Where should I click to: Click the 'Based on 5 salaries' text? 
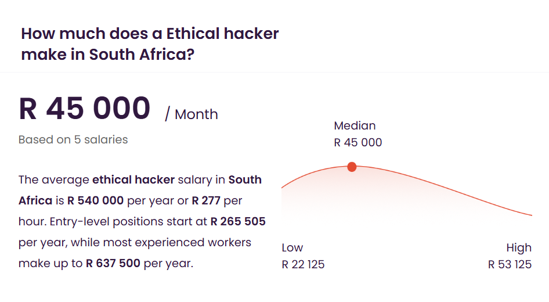coord(73,139)
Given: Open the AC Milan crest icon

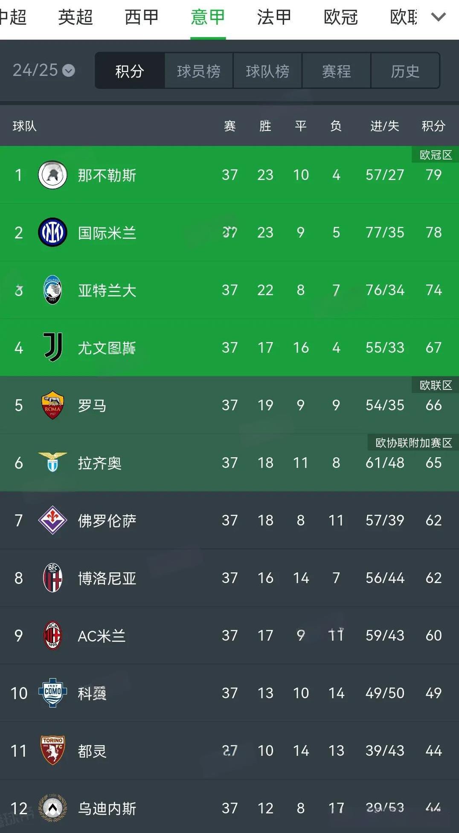Looking at the screenshot, I should (52, 635).
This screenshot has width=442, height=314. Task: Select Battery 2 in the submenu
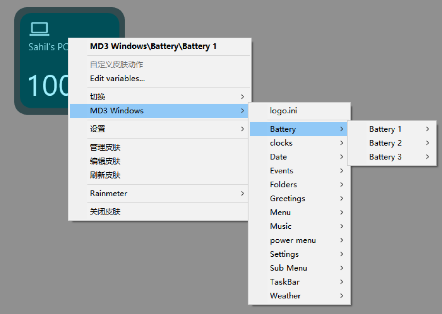click(385, 143)
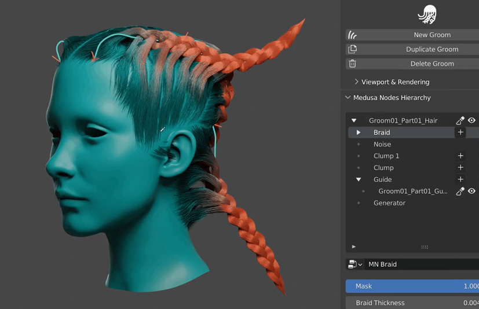Viewport: 479px width, 309px height.
Task: Click the Medusa jellyfish logo icon
Action: (427, 14)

____________________

What you have to do -
Restate exactly the lines that start at the "This screenshot has" line and end with the last line of the material above, leaving out the pictures.

Expected answer -
This screenshot has width=442, height=314. Task: Select Battery 2 in the submenu
click(385, 143)
Viewport: 479px width, 309px height.
Task: Click the Medusa jellyfish logo icon
Action: (427, 14)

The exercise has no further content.